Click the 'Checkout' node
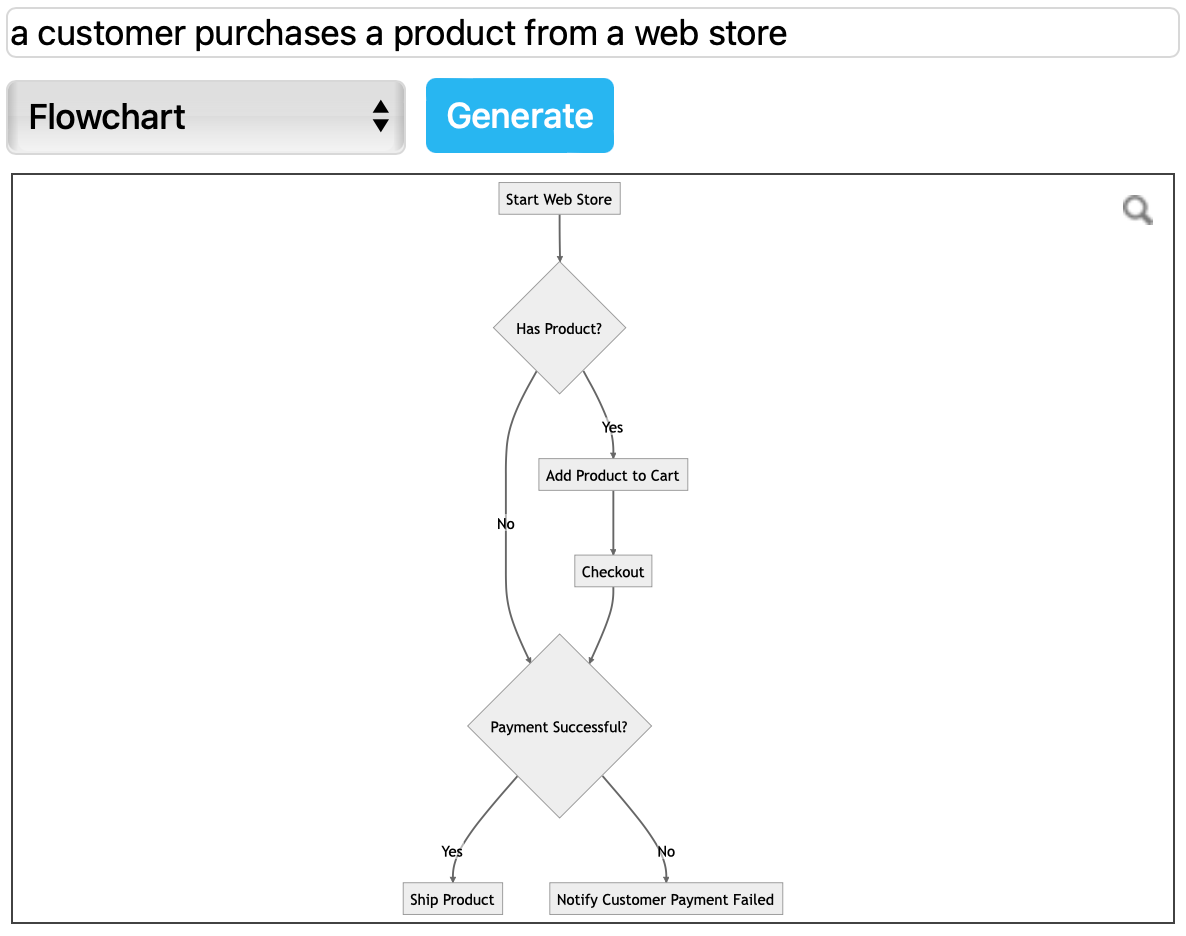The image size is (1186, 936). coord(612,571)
------------------------------------------------
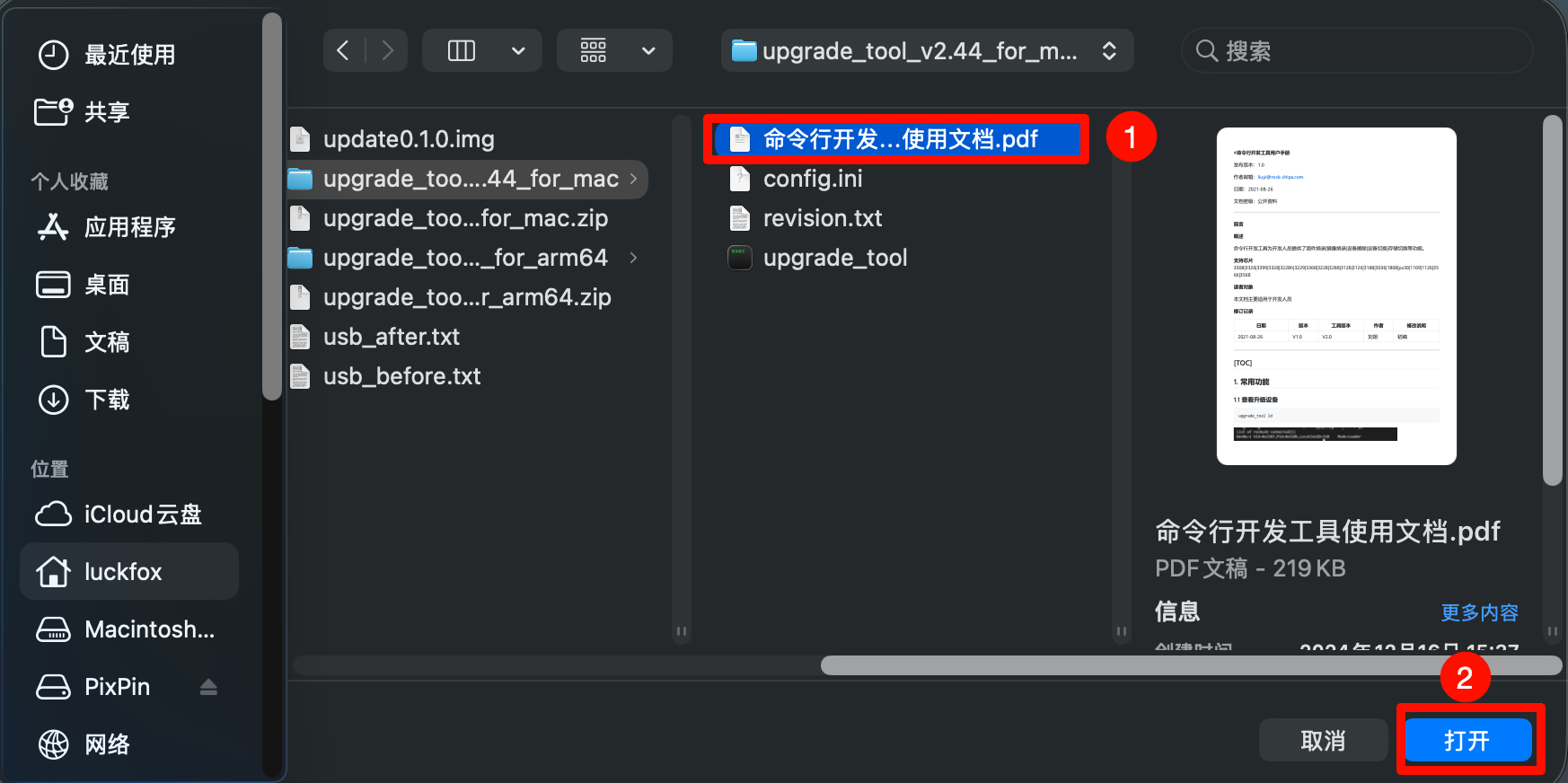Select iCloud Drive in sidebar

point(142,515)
------------------------------------------------
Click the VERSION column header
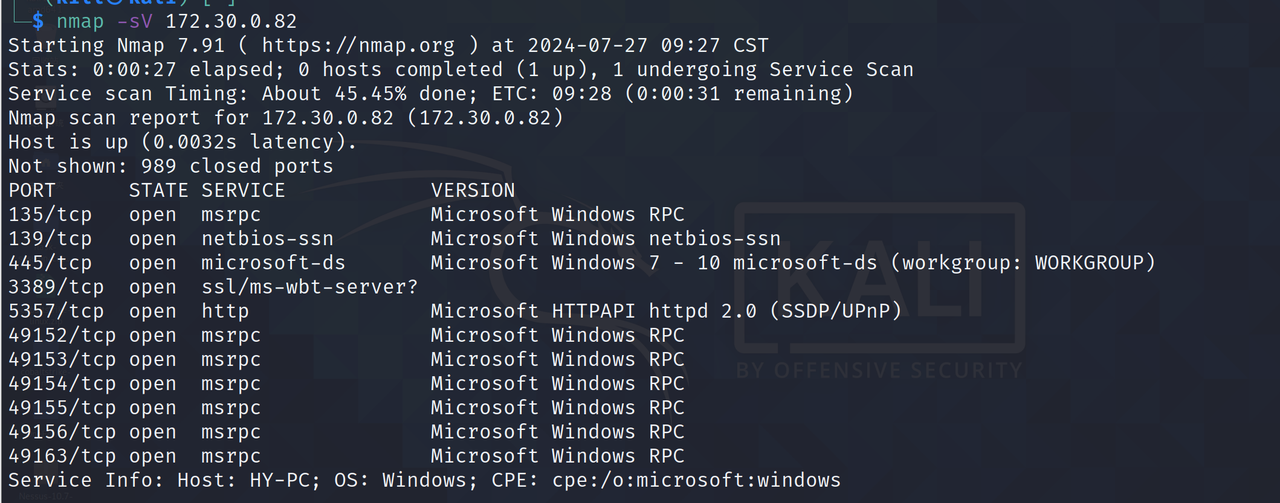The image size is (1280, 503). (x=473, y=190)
------------------------------------------------
• What is needed:
From the records above, copy out in full every line that contains the word "Click".

• Correct output:
Click the 'Checkout' node
Click the VERSION column header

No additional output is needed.